Domestic team information
- 1937–1947: Scotland

Career statistics
| Competition | First-class |
| Matches | 5 |
| Runs scored | 123 |
| Batting average | 12.30 |
| 100s/50s | –/– |
| Top score | 44 |
| Catches/stumpings | 2/– |
- Source: Cricinfo, 19 June 2022

= William Heggie =

Scottish cricketer

William Robert Heggie (10 August 1914 — 10 August 1985) was a Scottish first-class cricketer.

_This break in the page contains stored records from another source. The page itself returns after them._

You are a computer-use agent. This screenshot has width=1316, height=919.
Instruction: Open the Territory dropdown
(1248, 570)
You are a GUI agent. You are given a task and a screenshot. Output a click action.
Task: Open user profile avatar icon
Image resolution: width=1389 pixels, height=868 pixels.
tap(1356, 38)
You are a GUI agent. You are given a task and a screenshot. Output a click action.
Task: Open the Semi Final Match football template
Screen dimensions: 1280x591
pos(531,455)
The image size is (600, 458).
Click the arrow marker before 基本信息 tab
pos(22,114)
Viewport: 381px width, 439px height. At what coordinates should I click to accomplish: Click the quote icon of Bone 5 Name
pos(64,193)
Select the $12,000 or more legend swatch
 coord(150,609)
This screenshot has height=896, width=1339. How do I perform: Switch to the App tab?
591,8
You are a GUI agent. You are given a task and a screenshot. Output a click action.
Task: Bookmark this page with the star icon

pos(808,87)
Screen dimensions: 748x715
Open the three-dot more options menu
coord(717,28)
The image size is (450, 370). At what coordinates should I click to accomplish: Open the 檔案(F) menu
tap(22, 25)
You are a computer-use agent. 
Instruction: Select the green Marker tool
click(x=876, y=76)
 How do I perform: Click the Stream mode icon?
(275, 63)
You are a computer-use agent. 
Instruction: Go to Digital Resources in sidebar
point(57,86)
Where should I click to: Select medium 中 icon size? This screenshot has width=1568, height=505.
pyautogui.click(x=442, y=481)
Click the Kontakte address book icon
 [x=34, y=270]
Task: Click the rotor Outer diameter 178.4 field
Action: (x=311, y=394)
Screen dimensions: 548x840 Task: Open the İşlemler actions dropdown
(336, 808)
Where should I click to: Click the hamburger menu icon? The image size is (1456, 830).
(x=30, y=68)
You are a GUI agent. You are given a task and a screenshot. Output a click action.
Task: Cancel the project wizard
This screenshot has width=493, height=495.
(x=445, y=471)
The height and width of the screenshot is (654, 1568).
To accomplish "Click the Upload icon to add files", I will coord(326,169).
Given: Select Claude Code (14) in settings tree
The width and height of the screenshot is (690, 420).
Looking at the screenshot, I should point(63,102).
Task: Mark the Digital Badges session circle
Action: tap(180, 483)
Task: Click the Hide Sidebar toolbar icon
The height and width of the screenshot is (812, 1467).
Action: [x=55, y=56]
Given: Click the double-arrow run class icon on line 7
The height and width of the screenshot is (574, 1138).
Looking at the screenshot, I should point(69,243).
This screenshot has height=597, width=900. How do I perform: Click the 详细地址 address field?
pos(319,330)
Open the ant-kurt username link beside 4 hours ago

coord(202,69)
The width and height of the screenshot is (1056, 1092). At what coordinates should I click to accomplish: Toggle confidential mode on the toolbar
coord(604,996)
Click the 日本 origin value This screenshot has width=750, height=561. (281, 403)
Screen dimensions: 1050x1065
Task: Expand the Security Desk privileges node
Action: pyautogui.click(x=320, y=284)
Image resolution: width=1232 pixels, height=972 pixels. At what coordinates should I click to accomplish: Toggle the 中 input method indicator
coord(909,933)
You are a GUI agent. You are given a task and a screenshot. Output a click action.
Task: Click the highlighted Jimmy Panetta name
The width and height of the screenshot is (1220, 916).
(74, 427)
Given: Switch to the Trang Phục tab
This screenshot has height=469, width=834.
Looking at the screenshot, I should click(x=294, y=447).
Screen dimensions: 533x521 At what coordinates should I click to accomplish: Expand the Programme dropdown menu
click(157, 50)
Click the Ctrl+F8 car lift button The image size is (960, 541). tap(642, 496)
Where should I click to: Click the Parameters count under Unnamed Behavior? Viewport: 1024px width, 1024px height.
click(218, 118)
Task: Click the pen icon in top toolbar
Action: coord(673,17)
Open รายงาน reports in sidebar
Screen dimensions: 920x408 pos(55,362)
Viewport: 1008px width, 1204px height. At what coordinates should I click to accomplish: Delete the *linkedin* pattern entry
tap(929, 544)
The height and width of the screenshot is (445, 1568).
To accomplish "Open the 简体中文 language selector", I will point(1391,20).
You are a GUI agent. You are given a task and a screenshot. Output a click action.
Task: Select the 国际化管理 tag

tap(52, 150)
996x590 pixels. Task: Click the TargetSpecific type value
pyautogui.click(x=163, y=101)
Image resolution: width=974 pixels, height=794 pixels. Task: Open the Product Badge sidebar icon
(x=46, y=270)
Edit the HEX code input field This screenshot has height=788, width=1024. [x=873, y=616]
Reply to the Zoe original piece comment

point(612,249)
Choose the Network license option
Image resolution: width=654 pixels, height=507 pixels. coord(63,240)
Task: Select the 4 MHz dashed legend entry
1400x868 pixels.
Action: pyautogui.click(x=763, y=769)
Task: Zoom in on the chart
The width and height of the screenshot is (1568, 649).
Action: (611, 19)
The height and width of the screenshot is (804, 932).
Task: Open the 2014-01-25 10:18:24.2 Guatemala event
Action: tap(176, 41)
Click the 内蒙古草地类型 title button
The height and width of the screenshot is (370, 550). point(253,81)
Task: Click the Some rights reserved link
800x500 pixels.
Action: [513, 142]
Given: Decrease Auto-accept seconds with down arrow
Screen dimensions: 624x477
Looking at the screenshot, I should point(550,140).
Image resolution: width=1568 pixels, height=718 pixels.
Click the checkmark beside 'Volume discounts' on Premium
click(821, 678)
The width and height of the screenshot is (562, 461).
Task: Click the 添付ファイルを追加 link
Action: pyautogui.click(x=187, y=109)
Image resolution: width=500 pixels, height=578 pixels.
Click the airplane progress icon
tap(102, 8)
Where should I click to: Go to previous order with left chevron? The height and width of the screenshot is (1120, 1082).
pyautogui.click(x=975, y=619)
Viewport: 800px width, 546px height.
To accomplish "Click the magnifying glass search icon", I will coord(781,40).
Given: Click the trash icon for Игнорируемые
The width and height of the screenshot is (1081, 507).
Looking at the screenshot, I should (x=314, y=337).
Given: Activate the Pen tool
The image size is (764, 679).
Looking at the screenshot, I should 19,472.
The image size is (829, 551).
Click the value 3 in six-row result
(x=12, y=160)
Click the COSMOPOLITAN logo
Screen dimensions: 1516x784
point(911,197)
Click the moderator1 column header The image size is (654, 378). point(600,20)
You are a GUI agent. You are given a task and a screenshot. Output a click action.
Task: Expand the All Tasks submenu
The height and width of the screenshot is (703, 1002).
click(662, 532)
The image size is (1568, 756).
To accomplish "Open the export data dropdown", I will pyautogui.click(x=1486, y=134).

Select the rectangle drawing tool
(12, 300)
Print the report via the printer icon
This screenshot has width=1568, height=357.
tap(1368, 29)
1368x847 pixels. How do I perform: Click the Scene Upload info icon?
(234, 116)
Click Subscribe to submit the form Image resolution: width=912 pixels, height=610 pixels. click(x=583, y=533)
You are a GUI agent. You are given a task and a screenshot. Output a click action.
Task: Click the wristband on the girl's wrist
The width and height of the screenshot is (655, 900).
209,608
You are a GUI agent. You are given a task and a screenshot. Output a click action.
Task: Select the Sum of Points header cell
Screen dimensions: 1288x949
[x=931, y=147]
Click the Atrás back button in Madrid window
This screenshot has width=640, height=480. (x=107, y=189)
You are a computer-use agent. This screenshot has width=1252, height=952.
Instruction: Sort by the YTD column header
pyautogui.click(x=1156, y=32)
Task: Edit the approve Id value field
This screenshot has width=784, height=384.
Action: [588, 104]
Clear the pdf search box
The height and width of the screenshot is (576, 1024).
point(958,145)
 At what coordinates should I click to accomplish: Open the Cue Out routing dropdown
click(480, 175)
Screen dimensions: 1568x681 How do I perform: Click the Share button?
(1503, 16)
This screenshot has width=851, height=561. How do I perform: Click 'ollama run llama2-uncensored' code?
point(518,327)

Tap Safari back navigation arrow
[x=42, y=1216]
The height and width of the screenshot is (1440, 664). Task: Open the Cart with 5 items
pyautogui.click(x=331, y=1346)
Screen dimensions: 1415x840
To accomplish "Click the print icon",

Heggie was born at Cupar in August 1914 and was educated in the town at Bell Baxter High School. Initially playing his club cricket in Fifeshire, Heggie made his debut for Scotland in a first-class cricket match against Ireland at Belfast in 1937, with him making a further appearance in that season against the touring New Zealanders at Glasgow. His third appearance came the following season against Ireland at Glasgow. Heggie returned to the Scottish side following the Second World War, playing two further first-class matches against Ireland in 1946 and 1947. He scored 123 runs in his five first-class matches at an average of 12.30, with a highest score of 44. He joined Greenock Cricket Club in 1946, and succeeded John Drummond as club captain in 1949; however, his captaincy lasted a matter of weeks as a persistent shoulder injury forced him to retire. Outside of cricket, he was a sales administrator by profession. Heggie died at Paisley on his 71st birthday in 1985.